A New Website - Featuring EPiServer Composer
This week had quite a noteworthy event - the Go-Live of Intergen's new public website, which I was significantly involved with in terms of development. What made this particularly unique was that it was our first project using EPiServer Composer - a fairly new extension to the core content management system (CMS).
This allows reusable components to be included in pages at the whim of content editors, which allows fewer page templates to be defined. So how does this compare with previous sites build using just the standard EPiServer CMS?
In the past, when developing such websites, our development team would determine the page templates that had to be built in order to deliver the functionality of each page in the site, as well as support different visuals for different sections of the site. This means that pages with similar layout (but different content) could use the same template (referred to as Page Types in EPiServer terminology). If the client required one of these pages to have an additional column or section, this would usually require a separate template to be built. As a result, it would be possible that many templates would be required, some with close similarities to each other.
With the reusable components created for a site using EPiServer Composer, the page templates can be simplified and made more generic. As an example, many sites have a media gallery feature. Traditionally, the gallery would be one template, each image item would be another. If the gallery also supported videos, each video item would need to use a third template.
In Composer, the gallery itself could be a component - which allows it to be placed inside a content block on any compatible page, whether a standard content page or section summary/landing page. This is exactly what has happened with the Intergen site, where an image gallery can be found on a standard content page.

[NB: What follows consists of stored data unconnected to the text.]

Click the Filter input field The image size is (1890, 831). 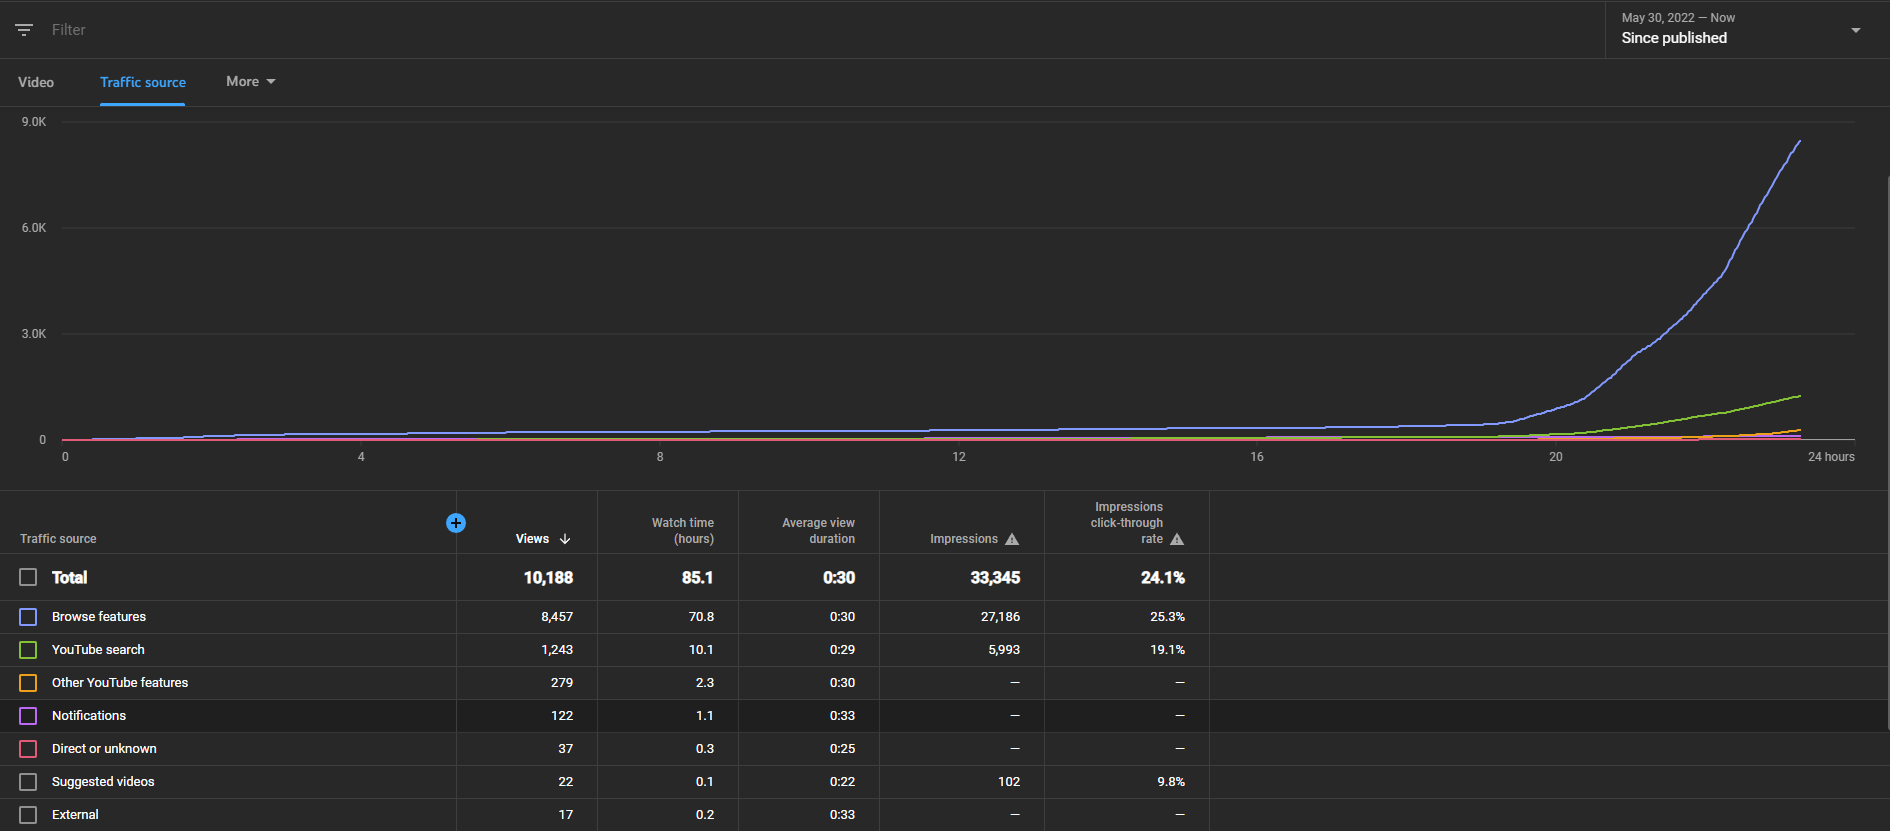coord(800,30)
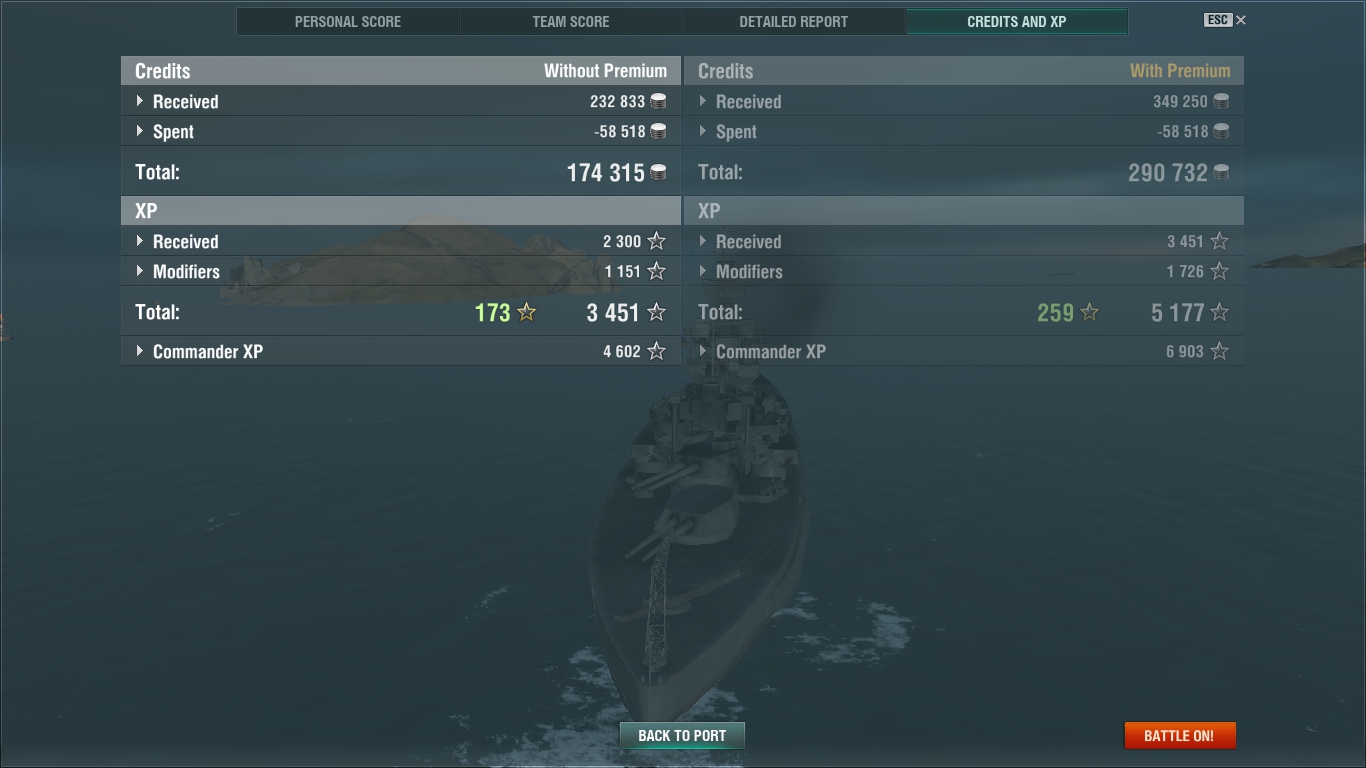1366x768 pixels.
Task: Expand Commander XP without premium
Action: pyautogui.click(x=401, y=351)

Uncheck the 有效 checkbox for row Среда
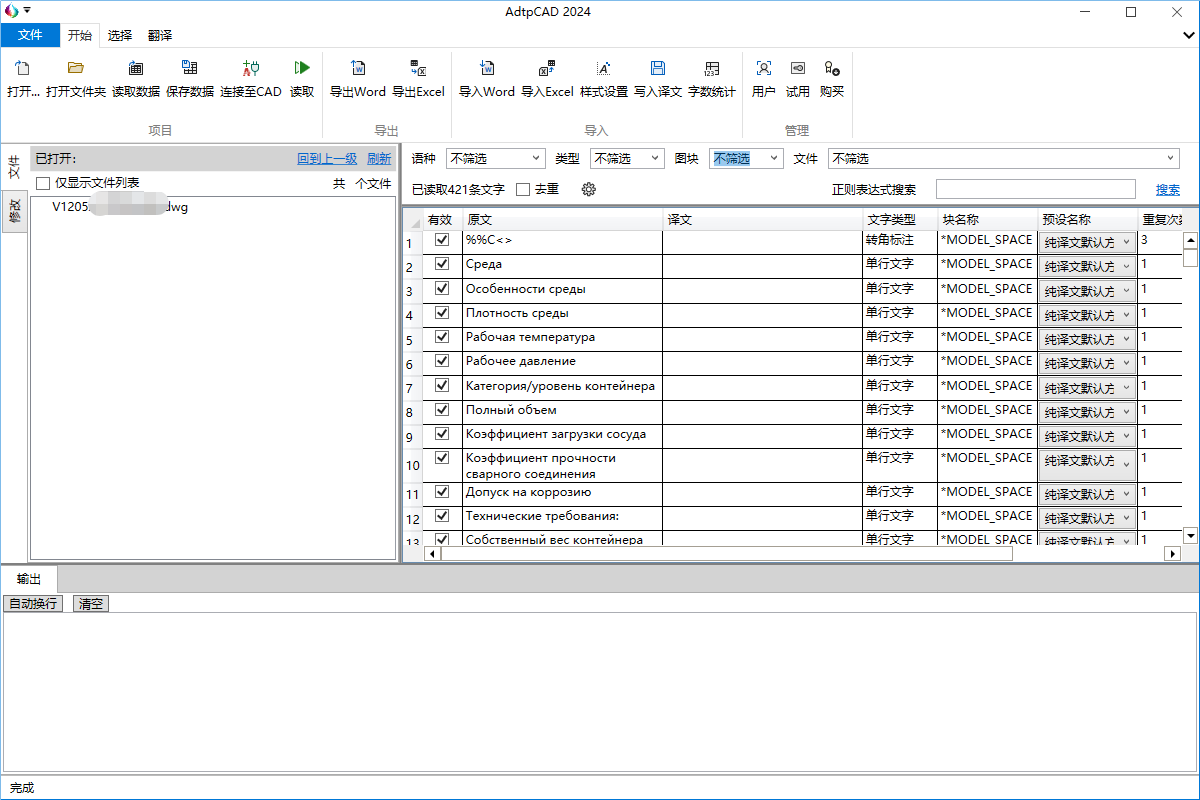tap(442, 264)
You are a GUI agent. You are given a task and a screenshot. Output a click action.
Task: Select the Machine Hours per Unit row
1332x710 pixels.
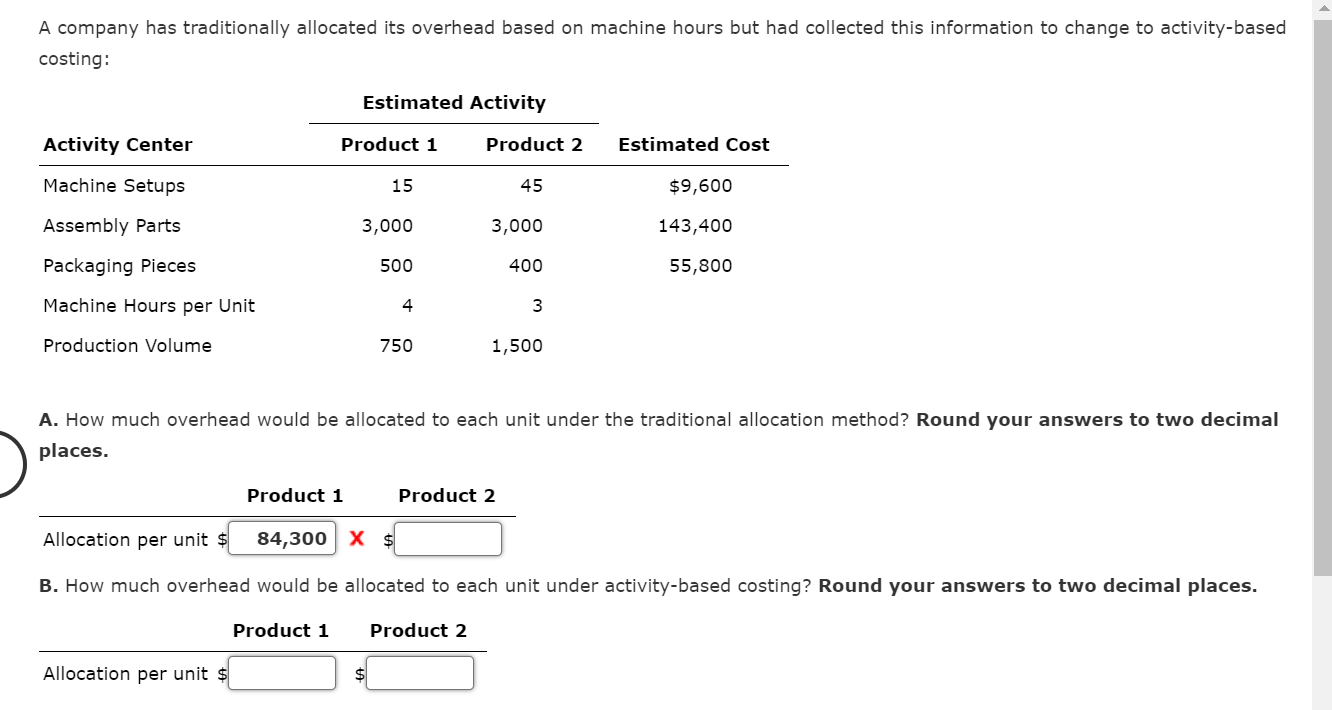pyautogui.click(x=148, y=305)
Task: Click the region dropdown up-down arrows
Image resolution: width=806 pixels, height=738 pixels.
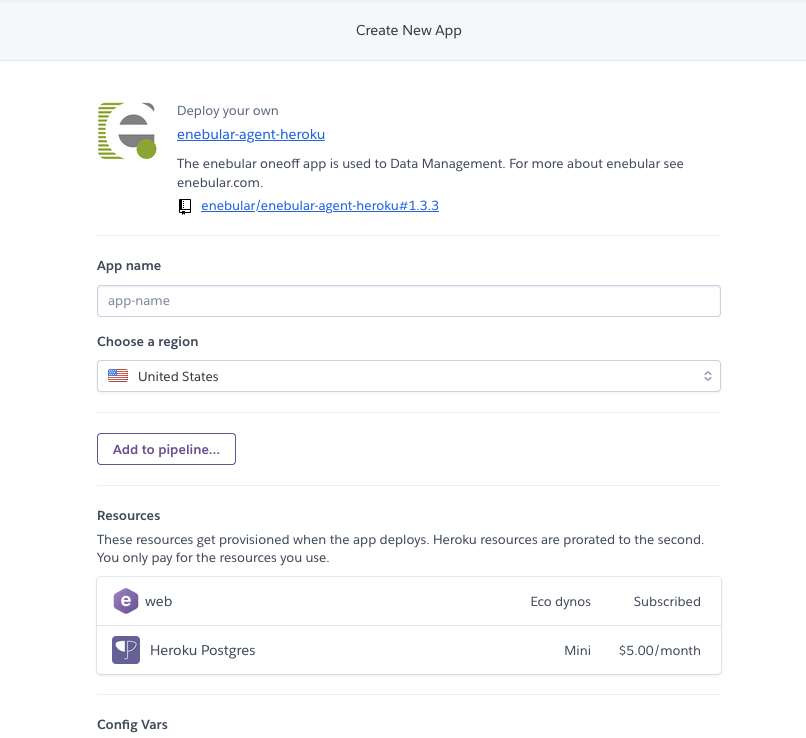Action: pyautogui.click(x=708, y=376)
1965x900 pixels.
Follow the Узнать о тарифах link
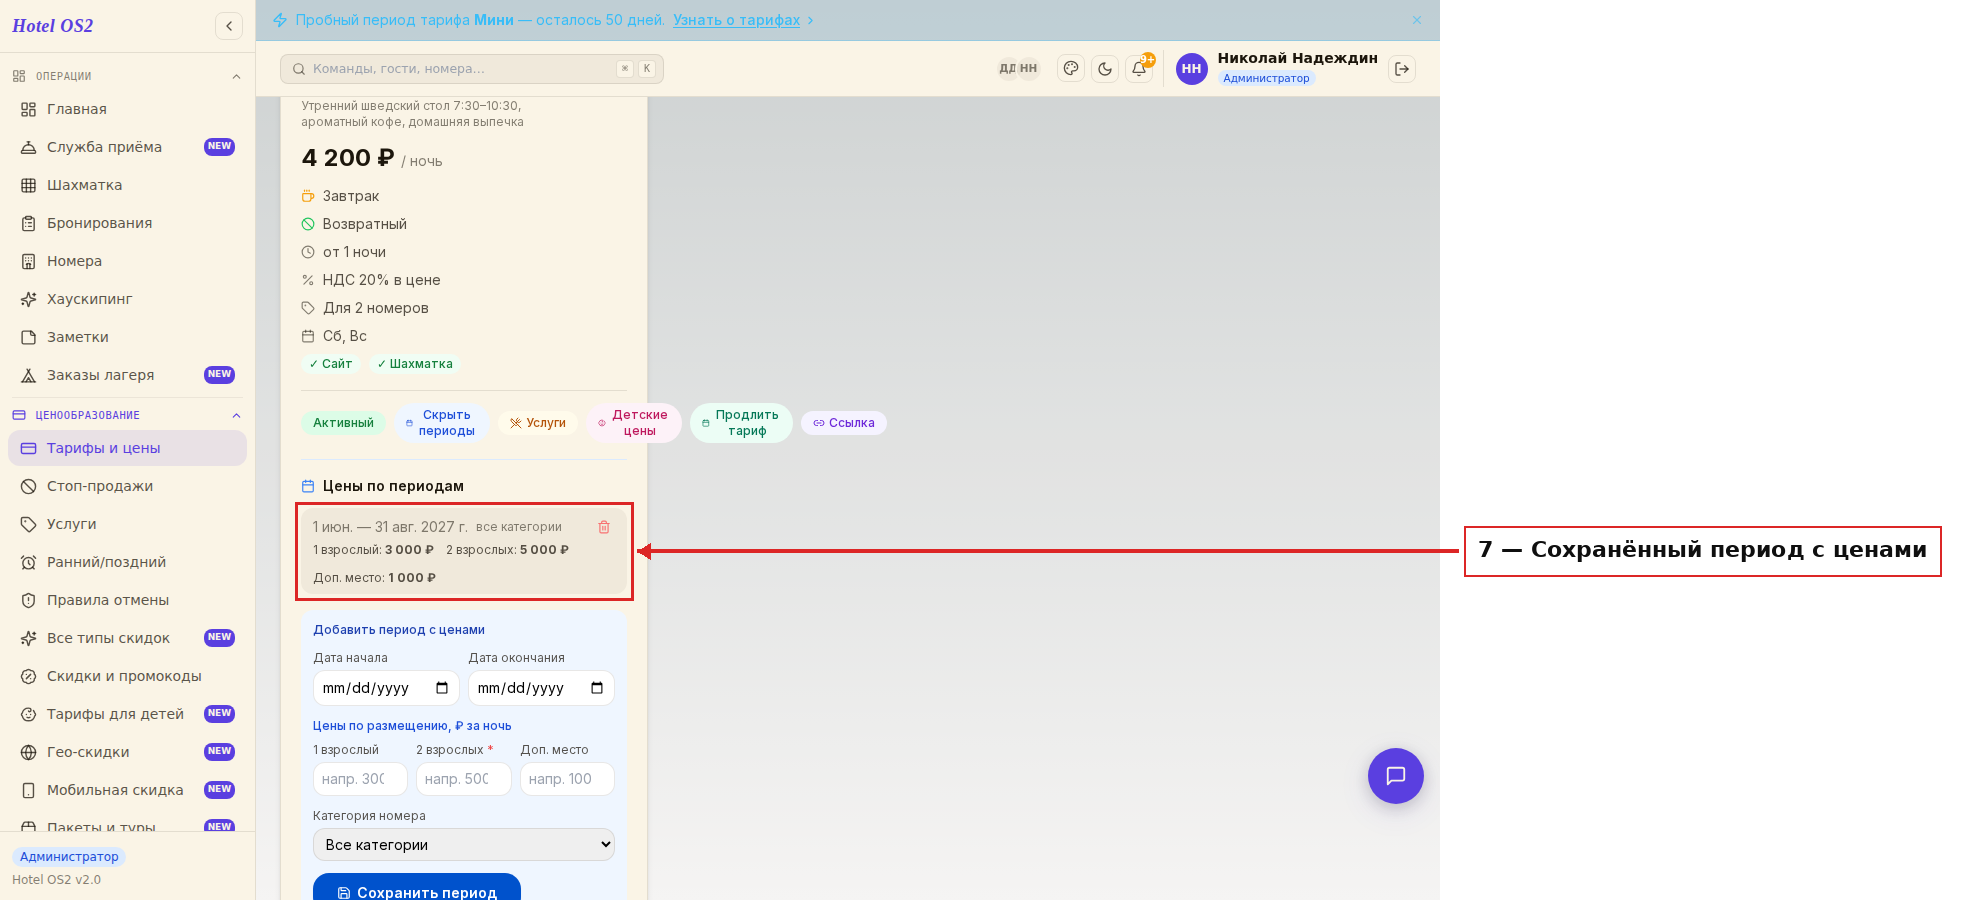736,20
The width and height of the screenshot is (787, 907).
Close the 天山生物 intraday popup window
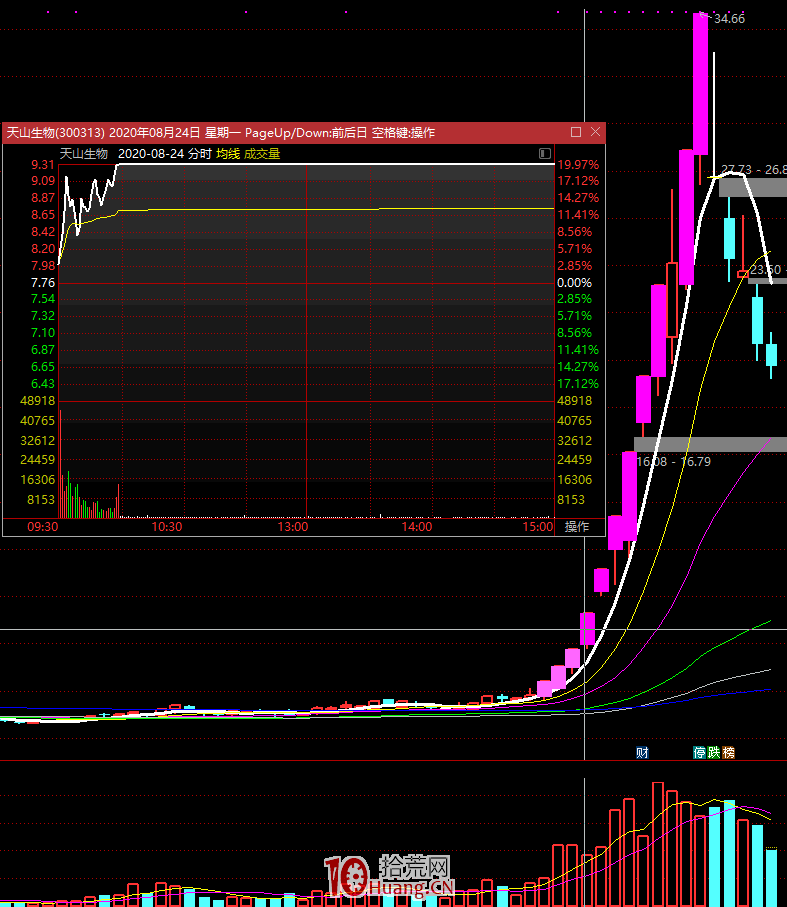(596, 132)
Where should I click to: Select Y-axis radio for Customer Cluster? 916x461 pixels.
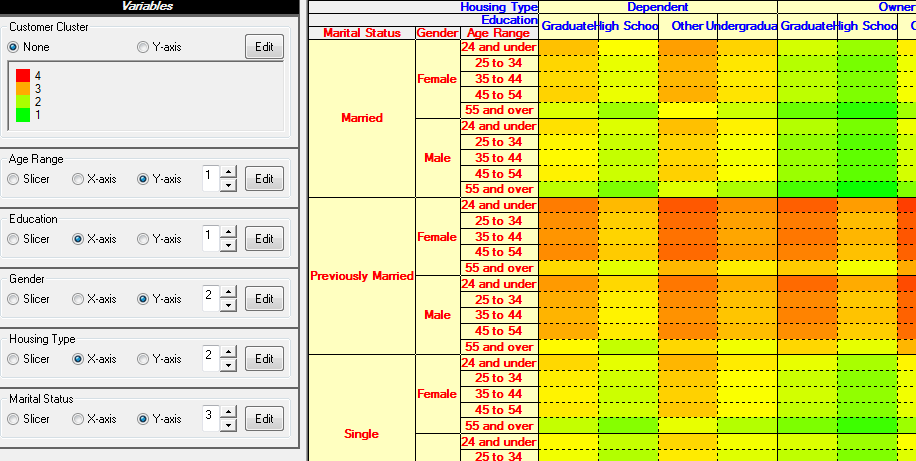click(x=143, y=47)
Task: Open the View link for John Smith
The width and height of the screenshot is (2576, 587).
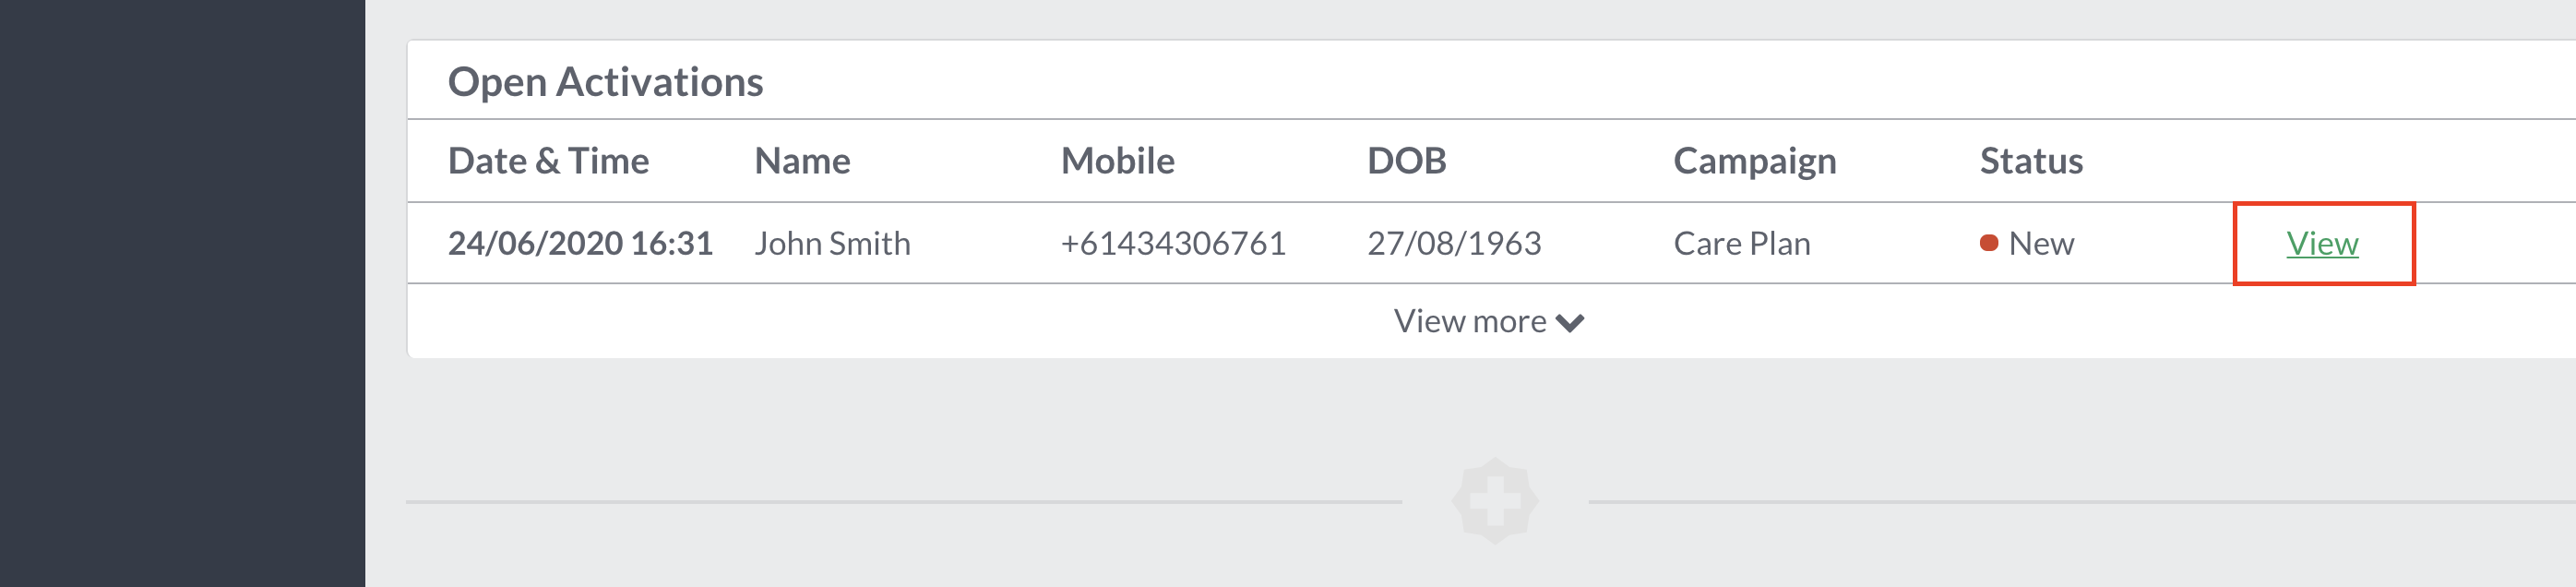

Obviously, there are a few new things to learn when developing with EPiServer Composer. A reasonably good crash-course can be found here (if you're already used to the main aspects of working with standard EPiServer CMS). Here are a few things I also found out through experience on this project:
- Composer elements (content functions and layout functions) are technically defined as EPiServer pages themselves, which are stored in a page hierarchy below a page called something like '[Extension page container]'. All Composer elements in the entire site are stored under that single hierarchy.
- This single page tree is separate from the content pages that use the Composer elements. For global elements, this makes sense; for page-specific elements, they would be better suited to below the page itself. This is something to watch out for when migrating pages via export and import - the Composer structure needs to be migrated with the content.
- Because Composer elements could be potentially used on any page (despite setting composition rules), it is a good idea to keep the CSS classes defined according to the specific component, rather than rely on classes associated with page type. If components are styled differently for different sections of the site, such styles can override the default, but a style should always be defined so that it doesn't appear broken on particular pages.
- For different components that are effectively complex web controls, ensure the CSS class names do not collide, e.g. having general ".item" classes without a parent to distinguish between control, e.g. ".tabbedView .mapView .item".
- Since multiple components can potentially be used on the same page, avoid using (and relying on) HTML element IDs. There should be no CSS style with a '#' (unless it is specifically part of the page's chrome and can only appear once on any page).
- If multiple dynamic components of the same type exist on a page, writing custom jQuery plugins is very useful in separating each component's behaviour so that it doesn't affect the other components.